Une salle comble, près d'une heure et demie de débat. Avec deux millions d'entrées, ce film caracole en tête du box office depuis quelques semaines. A Quimperlé, Simone de Bollardière, venue en voisine, commente le film et précise quelles ont été les relations entre le général de Bollardière et la communauté de Thibirine.
Le général et Christian, le responsable du monastère de l'Atlas, se sont rencontrés lors d'une période où leur vie n'était pas en danger, les moines recevaient des personnes en retraite, et leurs liens avec la population étaient très forts. Elle a beaucoup parlé de non violence et des conséquences terribles de la guerre d'Algérie, autant pour les Algériens que pour les soldats qui en sont revenus meurtris. Elle citera l'association d'appelés qui s'est créée pour reverser leur pension afin de reconstruire les villages détruits, de creuser des puits, de payer un car pour emmener les petites filles à l'école, comme un devoir de réparation.

CONSIGNES >>
A. D'après le compte rendu, dans quel but l'association d'appelés reversait-elle sa pension ? Répondez en une à trois phrases.
B. Recopiez, s'il vous plaît, un passage du compte rendu : commencez aux mots "Le général et" et arrêtez-vous après "devoir de réparation.".
C. Résumez le compte rendu en deux phrases.

DONNÉES FOURNIES >>

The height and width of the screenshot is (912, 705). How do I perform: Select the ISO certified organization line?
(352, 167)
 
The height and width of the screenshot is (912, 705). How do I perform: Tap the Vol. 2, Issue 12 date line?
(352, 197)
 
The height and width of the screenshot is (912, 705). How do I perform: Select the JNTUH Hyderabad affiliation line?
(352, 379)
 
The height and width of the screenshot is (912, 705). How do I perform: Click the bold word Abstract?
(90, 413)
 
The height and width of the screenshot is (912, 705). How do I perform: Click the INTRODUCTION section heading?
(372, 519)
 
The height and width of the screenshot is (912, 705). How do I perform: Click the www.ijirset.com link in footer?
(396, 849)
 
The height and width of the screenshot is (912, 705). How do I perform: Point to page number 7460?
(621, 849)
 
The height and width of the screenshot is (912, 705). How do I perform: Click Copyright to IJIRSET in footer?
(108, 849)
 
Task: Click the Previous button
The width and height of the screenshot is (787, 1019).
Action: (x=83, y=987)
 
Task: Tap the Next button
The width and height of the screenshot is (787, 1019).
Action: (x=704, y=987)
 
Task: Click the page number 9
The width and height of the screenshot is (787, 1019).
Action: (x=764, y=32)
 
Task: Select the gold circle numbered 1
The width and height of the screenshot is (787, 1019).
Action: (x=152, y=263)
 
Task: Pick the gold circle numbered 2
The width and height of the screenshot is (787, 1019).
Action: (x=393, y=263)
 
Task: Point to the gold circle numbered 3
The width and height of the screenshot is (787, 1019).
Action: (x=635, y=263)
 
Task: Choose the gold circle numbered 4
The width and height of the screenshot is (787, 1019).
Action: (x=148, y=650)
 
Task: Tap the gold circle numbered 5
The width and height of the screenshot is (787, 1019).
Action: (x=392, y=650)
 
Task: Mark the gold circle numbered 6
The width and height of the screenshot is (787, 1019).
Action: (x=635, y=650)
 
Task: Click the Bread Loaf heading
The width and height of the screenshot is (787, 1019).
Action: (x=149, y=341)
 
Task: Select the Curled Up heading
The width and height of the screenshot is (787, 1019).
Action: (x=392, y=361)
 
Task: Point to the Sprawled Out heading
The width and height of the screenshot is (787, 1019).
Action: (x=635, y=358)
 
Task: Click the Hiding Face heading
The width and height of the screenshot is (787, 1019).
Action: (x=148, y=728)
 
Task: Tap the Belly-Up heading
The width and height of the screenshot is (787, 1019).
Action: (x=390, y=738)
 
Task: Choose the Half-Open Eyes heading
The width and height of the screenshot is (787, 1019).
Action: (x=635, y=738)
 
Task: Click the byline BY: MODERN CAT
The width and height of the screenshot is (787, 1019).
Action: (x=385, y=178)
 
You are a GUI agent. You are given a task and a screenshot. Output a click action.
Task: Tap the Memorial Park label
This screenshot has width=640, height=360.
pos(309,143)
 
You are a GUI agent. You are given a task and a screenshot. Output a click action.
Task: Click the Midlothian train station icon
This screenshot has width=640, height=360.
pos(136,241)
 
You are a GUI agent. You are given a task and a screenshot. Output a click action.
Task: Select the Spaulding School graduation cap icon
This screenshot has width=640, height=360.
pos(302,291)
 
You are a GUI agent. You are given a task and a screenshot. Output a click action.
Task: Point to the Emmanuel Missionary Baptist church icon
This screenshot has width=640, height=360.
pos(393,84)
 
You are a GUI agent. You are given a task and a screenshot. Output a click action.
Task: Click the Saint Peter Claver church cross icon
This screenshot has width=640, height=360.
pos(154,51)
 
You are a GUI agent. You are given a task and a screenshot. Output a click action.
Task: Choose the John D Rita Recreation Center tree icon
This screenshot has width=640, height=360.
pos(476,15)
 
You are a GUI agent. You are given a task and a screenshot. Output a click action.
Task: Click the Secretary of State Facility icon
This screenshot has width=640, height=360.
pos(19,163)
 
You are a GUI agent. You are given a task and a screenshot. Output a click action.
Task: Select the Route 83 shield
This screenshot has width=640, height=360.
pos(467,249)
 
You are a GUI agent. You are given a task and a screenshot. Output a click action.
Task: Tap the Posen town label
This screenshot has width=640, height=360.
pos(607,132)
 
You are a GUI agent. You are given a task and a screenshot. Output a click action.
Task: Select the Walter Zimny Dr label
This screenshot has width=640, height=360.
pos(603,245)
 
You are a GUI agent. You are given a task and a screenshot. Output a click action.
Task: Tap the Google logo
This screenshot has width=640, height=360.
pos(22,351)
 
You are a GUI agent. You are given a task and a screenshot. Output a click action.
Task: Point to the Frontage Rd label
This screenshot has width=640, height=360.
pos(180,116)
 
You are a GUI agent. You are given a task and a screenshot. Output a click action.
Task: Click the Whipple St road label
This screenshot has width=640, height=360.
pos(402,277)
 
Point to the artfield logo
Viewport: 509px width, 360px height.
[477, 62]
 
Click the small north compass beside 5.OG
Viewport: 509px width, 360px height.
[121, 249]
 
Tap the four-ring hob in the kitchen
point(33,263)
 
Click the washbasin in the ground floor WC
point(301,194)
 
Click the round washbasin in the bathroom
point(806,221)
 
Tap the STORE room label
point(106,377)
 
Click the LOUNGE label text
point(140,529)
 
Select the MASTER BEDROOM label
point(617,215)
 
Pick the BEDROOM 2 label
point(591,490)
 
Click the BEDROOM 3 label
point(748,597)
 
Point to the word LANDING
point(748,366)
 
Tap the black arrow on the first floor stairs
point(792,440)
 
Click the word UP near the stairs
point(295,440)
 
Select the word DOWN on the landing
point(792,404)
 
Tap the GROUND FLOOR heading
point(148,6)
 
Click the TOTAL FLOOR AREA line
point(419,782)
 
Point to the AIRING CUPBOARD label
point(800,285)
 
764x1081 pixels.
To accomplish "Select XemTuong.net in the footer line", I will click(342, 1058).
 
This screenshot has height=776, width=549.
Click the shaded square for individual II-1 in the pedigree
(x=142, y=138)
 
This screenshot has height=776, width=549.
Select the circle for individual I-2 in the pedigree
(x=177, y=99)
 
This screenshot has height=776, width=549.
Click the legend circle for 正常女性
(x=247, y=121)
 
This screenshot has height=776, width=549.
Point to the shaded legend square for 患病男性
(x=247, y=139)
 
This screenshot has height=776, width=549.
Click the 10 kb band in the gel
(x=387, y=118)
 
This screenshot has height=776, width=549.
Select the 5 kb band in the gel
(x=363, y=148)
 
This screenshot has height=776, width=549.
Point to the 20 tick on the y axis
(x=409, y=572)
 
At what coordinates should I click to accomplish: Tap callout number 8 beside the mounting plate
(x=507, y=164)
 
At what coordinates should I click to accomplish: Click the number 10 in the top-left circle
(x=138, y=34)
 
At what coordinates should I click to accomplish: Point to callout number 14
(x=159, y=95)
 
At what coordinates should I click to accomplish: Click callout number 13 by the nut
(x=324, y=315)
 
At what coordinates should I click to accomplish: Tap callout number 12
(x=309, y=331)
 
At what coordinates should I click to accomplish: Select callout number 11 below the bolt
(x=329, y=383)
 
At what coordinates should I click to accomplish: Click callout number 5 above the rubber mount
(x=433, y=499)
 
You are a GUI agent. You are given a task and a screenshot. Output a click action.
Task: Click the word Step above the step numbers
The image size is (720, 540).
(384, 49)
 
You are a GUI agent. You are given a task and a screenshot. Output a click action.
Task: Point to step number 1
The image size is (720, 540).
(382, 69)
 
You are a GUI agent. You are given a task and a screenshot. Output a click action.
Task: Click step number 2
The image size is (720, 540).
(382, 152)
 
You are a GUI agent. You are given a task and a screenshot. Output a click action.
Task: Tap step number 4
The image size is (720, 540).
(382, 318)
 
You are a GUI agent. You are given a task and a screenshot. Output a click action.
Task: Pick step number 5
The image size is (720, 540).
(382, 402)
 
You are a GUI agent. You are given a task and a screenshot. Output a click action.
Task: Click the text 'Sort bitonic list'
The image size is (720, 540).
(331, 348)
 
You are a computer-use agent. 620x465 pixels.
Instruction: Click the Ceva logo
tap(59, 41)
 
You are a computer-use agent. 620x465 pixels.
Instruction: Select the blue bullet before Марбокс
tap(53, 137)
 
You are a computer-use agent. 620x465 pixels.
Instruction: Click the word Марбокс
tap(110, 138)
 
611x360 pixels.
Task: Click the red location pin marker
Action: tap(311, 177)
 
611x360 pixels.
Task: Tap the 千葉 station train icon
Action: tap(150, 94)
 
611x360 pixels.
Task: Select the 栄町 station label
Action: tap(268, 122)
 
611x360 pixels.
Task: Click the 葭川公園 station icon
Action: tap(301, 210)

CORRIGÉS >>
A. L'association d'appelés reversait sa pension pour reconstruire les villages détruits, creuser des puits et payer un car qui emmenait les petites filles à l'école. Le compte rendu présente ce geste comme un devoir de réparation.

B.
Le général et Christian, le responsable du monastère de l'Atlas, se sont rencontrés lors d'une période où leur vie n'était pas en danger, les moines recevaient des personnes en retraite, et leurs liens avec la population étaient très forts. Elle a beaucoup parlé de non violence et des conséquences terribles de la guerre d'Algérie, autant pour les Algériens que pour les soldats qui en sont revenus meurtris. Elle citera l'association d'appelés qui s'est créée pour reverser leur pension afin de reconstruire les villages détruits, de creuser des puits, de payer un car pour emmener les petites filles à l'école, comme un devoir de réparation.

C. À Quimperlé, devant une salle comble, Simone de Bollardière a commenté un film aux deux millions d'entrées et précisé les relations entre le général de Bollardière et la communauté de Thibirine, dont le responsable, Christian, avait rencontré le général à une époque où leur vie n'était pas en danger. Elle a aussi parlé de non-violence et des conséquences terribles de la guerre d'Algérie, en citant une association d'appelés qui reversait sa pension pour réparer les destructions.